### DOCUMENT EXCERPT ###
My best friend’s son is a pilot for an airline which is in serious financial difficulties and they don’t know from month to month whether they will be paid. We’ve been praying for months for another job for him. He applied for a position in England and had an interview scheduled for later this month. He borrowed money to fly to England to attend the interview. Yesterday he received a letter saying that owing to the Corona virus outbreak, the airline had decided not to hire any more pilots as all airlines were facing a drop in custom.
I know, and I am absolutely convinced that …all things work together for good for those that love the Lord… (Rom 8:28,) that even these negative things can be worked out for good. However, that doesn’t stop me from feeling sad or even depressed and confused by these events.
When I discussed this with my prayer partner, she raised the question, “Why did Jesus weep when confronted with Mary’s and Martha’s sorrow following the death of Lazarus? (John 11:35)” Surely He had perfect faith in the Father. He knew what God was going to do in response to His prayer. Why then did He feel and express these human emotions?
I think it’s because Jesus understands. He knows our feelings and identifies with them in the same way as the little girl who said to her father, “I’m going to my friend’s house because the dog got her best doll …
and I’m going to cry with her.”
I am far from being a Christian like George Muller who trusted God so implicitly that he had no anxiety. My Lord knows that. He knows I am weak and He understands. He will cry with me.
A friend of mine is a Puppy Trainer for the Guide Dog Association. She is an art teacher in the studio that is on the same property as our cottage and once a week she brings Jarvis with her. Last week, the dog galloped into our lounge, clearing out the old ginger cat who was lazing on the couch. My friend was close behind. I commented that this did not seem like a responsible Guide Dog and she said I should see him in his harness. When he wears it, he knows what is expected of him so behaves appropriately. Jarvis is only a Guide-Dog-in-training but that doesn’t get rid of his doggy nature.
I am a Christian-in-training. I have consented to be in Christ’s harness and I qualify for all the benefits He died to secure for me: forgiveness from sins, His presence and involvement in my life, guidance, His inexplicable peace, and eternal life where I can be forever with Him forever.
However, I am not perfect. My human nature, or sin nature, is never far away. I take comfort in Phil1:6 which says, “I am sure of this, that he who began a good work in you will bring it to completion at the day of Jesus Christ.” In this life I will never reach perfection, but I trust my trainer for “it is God who works in you, both to will and to work for his good pleasure.” (Phil 2:12-13)
###
*COMPLETE THE FOLLOWING*.
- A) Copy everything in the devotional text from "A friend of" down to "with Him forever.".
- B) Decide whether each statement agrees with the devotional text, answering yes or no and quoting the deciding words: (i) The pilot borrowed money to travel to England for his interview. (ii) Jarvis is a fully qualified guide dog. (iii) The friend who brings Jarvis teaches music in the studio.
### DATASET ###
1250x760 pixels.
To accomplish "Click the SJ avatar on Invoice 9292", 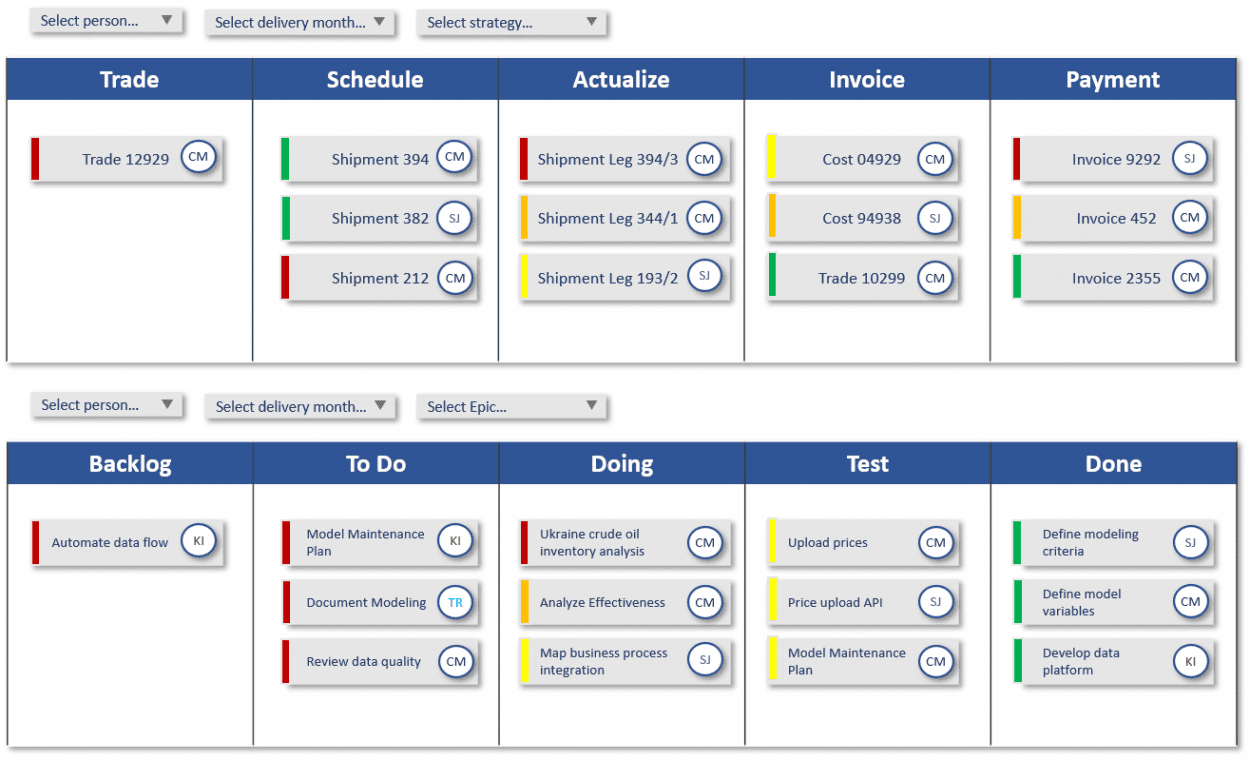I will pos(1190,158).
###
### DATASET ###
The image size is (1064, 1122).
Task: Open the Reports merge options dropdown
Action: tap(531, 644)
###
*EXPECTED RESULTS*.
- A)
A friend of mine is a Puppy Trainer for the Guide Dog Association. She is an art teacher in the studio that is on the same property as our cottage and once a week she brings Jarvis with her. Last week, the dog galloped into our lounge, clearing out the old ginger cat who was lazing on the couch. My friend was close behind. I commented that this did not seem like a responsible Guide Dog and she said I should see him in his harness. When he wears it, he knows what is expected of him so behaves appropriately. Jarvis is only a Guide-Dog-in-training but that doesn’t get rid of his doggy nature.
I am a Christian-in-training. I have consented to be in Christ’s harness and I qualify for all the benefits He died to secure for me: forgiveness from sins, His presence and involvement in my life, guidance, His inexplicable peace, and eternal life where I can be forever with Him forever.

- B)
(i) Yes: "He borrowed money to fly to England to attend the interview."
(ii) No: "Jarvis is only a Guide-Dog-in-training"
(iii) No: "She is an art teacher in the studio that is on the same property as our cottage"